**The exercise:**
Rewrite the lines starting at the one that contains "Task: Select the" and ending at the one that contains "Action: 261,365" as a numbered list, with any blank lines omitted and the pictures left out.

**Information provided:**
▼
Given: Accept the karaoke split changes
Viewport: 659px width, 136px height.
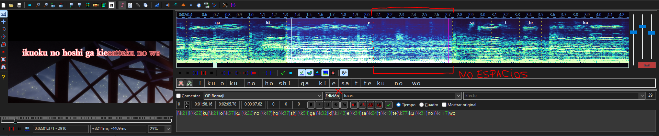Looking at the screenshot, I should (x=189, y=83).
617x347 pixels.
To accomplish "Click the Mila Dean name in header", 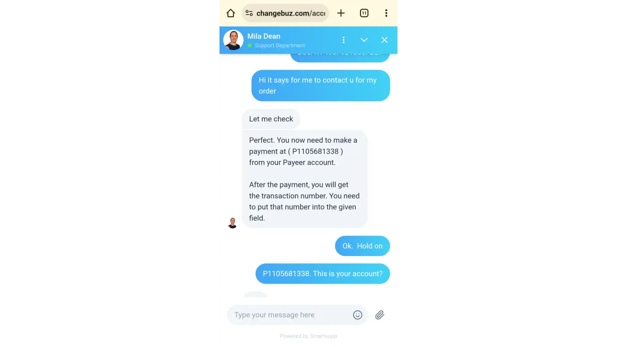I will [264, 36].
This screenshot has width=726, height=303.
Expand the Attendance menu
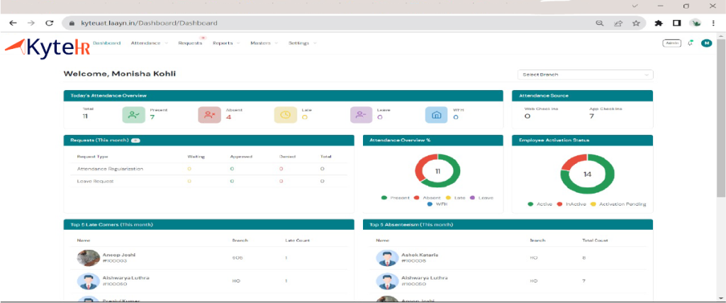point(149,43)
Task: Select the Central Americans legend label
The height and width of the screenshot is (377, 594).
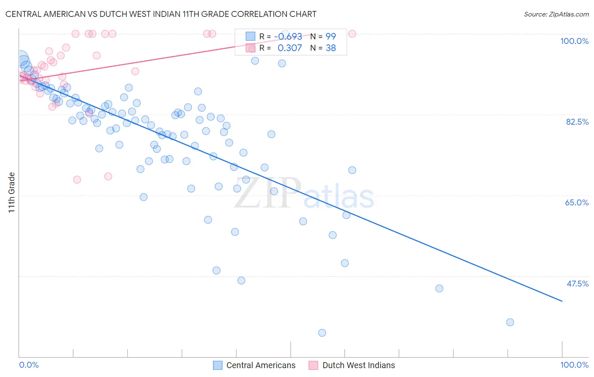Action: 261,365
▲
▼
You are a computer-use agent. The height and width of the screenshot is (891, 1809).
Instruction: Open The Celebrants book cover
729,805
▲
**Result of this exercise:**
1. Task: Select the Central Americans legend label
2. The height and width of the screenshot is (377, 594).
3. Action: 261,365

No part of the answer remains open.